- Conference: Southern Conference
- Record: 9–12 (4–9 SoCon)
- Head coach: John Kellison (7th season);
- Home arena: Blow Gymnasium

= 1938–39 William & Mary Indians men's basketball team =

American college basketball season

The 1938–39 William & Mary Indians men's basketball team represented the College of William & Mary in intercollegiate basketball during the 1938–39 season. Under the second year of head coach John Kellison's second stint with William & Mary, the team finished the season 9–12 and 4–9 in the Southern Conference. This was the 34th season of the collegiate basketball program at William & Mary, whose nickname is now the Tribe.

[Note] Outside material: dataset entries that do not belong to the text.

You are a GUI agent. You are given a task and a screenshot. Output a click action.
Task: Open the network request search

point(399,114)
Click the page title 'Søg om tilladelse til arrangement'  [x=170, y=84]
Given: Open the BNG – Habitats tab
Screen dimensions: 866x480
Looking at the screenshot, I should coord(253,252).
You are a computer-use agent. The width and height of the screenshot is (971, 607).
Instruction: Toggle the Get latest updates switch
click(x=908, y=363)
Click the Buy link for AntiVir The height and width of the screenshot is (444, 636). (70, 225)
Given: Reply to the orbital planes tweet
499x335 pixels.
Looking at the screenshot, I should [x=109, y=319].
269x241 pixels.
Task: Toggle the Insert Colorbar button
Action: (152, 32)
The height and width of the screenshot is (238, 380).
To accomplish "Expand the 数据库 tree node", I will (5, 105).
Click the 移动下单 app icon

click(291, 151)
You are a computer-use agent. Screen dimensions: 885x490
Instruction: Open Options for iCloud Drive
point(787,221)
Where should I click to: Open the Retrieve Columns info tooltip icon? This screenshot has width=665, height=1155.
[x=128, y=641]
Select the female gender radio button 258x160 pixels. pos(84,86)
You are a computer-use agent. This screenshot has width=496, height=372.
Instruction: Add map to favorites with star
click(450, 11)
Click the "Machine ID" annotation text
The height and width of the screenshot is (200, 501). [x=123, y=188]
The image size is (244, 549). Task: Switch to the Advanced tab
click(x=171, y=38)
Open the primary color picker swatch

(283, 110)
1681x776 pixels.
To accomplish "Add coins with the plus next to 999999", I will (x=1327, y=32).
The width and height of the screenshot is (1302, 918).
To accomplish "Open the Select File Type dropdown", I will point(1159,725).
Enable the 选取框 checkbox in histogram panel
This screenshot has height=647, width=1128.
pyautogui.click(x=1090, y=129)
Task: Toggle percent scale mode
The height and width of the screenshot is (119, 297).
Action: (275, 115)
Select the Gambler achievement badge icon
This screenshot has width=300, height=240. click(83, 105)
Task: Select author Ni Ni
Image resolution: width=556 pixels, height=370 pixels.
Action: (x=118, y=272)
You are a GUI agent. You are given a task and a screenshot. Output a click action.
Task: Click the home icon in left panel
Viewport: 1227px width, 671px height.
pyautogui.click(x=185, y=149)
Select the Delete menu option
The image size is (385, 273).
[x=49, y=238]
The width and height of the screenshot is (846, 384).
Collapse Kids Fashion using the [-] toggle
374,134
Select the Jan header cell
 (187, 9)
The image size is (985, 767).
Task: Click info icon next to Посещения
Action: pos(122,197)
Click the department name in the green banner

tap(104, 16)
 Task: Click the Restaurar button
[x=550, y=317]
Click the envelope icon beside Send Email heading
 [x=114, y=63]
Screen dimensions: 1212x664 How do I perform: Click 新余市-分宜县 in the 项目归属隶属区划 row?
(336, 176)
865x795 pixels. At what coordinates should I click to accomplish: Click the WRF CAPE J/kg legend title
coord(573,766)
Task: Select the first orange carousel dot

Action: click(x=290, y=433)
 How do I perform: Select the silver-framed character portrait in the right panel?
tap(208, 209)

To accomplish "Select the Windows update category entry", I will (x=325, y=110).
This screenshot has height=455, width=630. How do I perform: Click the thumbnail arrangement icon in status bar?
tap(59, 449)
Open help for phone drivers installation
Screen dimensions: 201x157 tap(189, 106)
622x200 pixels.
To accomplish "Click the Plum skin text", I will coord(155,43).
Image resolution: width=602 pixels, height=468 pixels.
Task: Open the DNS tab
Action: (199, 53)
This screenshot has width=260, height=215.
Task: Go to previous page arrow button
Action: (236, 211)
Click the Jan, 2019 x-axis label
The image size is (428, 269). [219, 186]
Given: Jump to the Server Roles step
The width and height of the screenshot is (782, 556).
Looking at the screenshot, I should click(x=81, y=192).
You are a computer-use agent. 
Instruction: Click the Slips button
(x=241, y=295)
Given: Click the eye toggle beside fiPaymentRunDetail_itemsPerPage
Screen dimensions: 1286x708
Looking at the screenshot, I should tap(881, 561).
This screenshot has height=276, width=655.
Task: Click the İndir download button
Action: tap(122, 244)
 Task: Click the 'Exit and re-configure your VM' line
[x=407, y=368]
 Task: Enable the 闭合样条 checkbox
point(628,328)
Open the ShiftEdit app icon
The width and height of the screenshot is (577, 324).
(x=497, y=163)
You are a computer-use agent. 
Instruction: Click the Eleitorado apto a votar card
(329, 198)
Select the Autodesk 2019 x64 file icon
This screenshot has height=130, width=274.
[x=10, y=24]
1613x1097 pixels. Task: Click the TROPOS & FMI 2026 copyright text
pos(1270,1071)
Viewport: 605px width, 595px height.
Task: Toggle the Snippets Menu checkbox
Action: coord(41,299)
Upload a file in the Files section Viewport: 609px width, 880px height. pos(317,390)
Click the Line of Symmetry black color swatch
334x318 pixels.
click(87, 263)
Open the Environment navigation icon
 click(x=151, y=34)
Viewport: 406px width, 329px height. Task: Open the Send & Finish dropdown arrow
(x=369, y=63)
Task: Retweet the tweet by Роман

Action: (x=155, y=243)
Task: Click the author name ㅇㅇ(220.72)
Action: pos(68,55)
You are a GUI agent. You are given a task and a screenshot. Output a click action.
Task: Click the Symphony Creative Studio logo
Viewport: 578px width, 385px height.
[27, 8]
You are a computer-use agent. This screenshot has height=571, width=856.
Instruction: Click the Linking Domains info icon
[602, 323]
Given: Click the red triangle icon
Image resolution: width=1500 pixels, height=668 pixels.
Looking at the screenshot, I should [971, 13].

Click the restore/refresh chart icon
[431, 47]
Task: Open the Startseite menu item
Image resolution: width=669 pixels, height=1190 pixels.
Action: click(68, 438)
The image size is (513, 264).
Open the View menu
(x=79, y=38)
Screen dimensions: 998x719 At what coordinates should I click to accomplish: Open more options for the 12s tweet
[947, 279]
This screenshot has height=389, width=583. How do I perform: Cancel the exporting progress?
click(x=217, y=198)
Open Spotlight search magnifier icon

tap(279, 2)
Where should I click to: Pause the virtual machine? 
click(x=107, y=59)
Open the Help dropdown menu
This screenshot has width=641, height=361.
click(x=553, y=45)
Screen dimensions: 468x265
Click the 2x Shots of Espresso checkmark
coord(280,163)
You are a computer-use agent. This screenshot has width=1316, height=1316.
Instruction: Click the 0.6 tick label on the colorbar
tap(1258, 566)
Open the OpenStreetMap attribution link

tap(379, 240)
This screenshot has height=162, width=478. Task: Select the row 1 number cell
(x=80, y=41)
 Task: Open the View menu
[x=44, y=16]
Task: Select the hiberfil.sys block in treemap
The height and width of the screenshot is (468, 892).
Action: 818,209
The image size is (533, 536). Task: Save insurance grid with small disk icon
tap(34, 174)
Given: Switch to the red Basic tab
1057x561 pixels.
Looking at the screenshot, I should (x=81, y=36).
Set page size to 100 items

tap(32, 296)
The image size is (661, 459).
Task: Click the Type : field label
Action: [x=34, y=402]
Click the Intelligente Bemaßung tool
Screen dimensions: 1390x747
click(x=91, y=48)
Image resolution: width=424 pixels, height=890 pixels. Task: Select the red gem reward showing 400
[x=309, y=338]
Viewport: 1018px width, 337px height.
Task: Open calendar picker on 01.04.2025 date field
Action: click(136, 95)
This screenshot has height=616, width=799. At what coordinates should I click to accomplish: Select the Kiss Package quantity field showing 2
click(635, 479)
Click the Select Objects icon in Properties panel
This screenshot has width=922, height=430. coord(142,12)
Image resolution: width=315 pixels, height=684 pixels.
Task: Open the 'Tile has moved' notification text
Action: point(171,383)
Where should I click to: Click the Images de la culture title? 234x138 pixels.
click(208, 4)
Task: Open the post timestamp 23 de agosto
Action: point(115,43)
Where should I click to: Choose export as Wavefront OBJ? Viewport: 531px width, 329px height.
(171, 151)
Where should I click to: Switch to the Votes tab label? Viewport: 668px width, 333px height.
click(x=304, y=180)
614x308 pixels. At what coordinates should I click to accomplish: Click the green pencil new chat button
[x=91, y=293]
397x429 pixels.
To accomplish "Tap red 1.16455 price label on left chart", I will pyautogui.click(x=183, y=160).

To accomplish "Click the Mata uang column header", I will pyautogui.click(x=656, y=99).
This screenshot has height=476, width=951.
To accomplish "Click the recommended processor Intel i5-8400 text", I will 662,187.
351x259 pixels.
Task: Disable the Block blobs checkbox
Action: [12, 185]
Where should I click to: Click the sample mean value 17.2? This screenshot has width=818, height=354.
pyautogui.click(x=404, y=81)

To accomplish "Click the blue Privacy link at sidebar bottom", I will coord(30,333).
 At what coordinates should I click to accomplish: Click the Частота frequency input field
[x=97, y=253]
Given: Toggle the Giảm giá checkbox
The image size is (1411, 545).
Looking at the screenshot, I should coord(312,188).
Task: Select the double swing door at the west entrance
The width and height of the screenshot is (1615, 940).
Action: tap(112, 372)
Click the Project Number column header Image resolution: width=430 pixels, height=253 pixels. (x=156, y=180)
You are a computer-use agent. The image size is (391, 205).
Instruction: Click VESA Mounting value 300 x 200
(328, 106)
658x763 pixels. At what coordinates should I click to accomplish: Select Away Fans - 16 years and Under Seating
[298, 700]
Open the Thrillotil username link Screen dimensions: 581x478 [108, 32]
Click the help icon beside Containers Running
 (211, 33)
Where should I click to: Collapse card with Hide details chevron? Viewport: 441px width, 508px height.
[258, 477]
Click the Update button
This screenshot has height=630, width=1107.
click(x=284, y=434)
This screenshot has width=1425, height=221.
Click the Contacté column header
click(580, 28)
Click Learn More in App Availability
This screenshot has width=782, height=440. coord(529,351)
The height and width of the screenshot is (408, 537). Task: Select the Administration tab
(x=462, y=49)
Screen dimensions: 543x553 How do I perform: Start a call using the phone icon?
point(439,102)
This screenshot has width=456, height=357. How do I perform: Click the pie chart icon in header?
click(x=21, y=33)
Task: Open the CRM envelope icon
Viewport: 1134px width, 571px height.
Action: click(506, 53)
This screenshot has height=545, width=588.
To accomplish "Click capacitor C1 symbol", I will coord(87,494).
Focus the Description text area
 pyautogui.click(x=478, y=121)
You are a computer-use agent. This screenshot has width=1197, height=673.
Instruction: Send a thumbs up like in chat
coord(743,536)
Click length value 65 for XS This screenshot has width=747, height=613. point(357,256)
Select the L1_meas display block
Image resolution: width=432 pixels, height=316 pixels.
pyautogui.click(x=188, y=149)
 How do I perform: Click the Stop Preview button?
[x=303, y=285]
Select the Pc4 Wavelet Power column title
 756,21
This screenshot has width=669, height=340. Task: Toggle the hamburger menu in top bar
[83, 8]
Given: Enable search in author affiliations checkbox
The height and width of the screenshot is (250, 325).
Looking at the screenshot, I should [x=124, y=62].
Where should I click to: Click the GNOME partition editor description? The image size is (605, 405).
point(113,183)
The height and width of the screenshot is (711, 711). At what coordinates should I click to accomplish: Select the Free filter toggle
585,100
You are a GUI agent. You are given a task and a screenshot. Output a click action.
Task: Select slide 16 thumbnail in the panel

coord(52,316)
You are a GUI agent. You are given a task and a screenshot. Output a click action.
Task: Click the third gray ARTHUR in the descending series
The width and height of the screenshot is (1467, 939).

The Indians finished 12th in the conference and did not quality for the 1939 Southern Conference men's basketball tournament. However, the Indians did record their first ever conference victories during 1939.

==Schedule==

| Date time, TV | Rank^{#} | Opponent^{#} | Result | Record | Site city, state |
Regular season
|  |  | Davidson | L 35–45 | 0–1 (0–1) | Blow Gymnasium Williamsburg, VA |
|  |  | at NC State | W 32–28 | 1–1 (1–1) | Thompson Gym Raleigh, NC |
|  |  | at Wake Forest | L 35–58 | 1–2 (1–2) | Gore Gymnasium Wake Forest, NC |
| * |  | Virginia | W 48–38 | 2–2 | Blow Gymnasium Williamsburg, VA |
|  |  | at Washington and Lee | L 42–62 | 2–3 (1–3) | Doremus Gymnasium Lexington, VA |
|  |  | at VPI | W 46–33 | 3–3 (2–3) | War Memorial Gymnasium Blacksburg, VA |
|  |  | VMI | L 43–48 | 3–4 (2–4) | Blow Gymnasium Williamsburg, VA |
| * |  | Randolph–Macon | W 60–37 | 4–4 | Blow Gymnasium Williamsburg, VA |
| * |  | Virginia | L 37–39 | 4–5 | Blow Gymnasium Williamsburg, VA |
| * |  | Hampden–Sydney | W 64–40 | 5–5 | Blow Gymnasium Williamsburg, VA |
| * |  | at Langley Field | W 46–38 | 6–5 | Hampton, VA |
|  |  | VPI | W 57–30 | 7–5 (3–4) | Blow Gymnasium Williamsburg, VA |
| * |  | at Randolph–Macon | W 36–25 | 8–5 | Ashland, VA |
| 2/11/1939 |  | Richmond | L 37–39 | 8–6 (3–5) | Blow Gymnasium Williamsburg, VA |
| 2/13/1939* |  | at Saint Joseph's | L 43–52 | 8–7 | Philadelphia, PA |
| 2/14/1939 |  | at Maryland | W 57–49 | 9–7 (4–5) | Ritchie Coliseum College Park, MD |
| 2/15/1939* |  | at Navy | L 29–52 | 9–8 | Annapolis, MD |
|  |  | Washington and Lee | L 37–46 | 9–9 (4–6) | Blow Gymnasium Williamsburg, VA |
|  |  | Wake Forest | L 42–46 | 9–10 (4–7) | Blow Gymnasium Williamsburg, VA |
| 2/23/1939 |  | at Richmond | L 31–40 | 9–11 (4–8) | Millhiser Gymnasium Richmond, VA |
|  |  | VMI | L 31–45 | 9–12 (4–9) | Blow Gymnasium Williamsburg, VA |
*Non-conference game. ^{#}Rankings from AP Poll. (#) Tournament seedings in parentheses.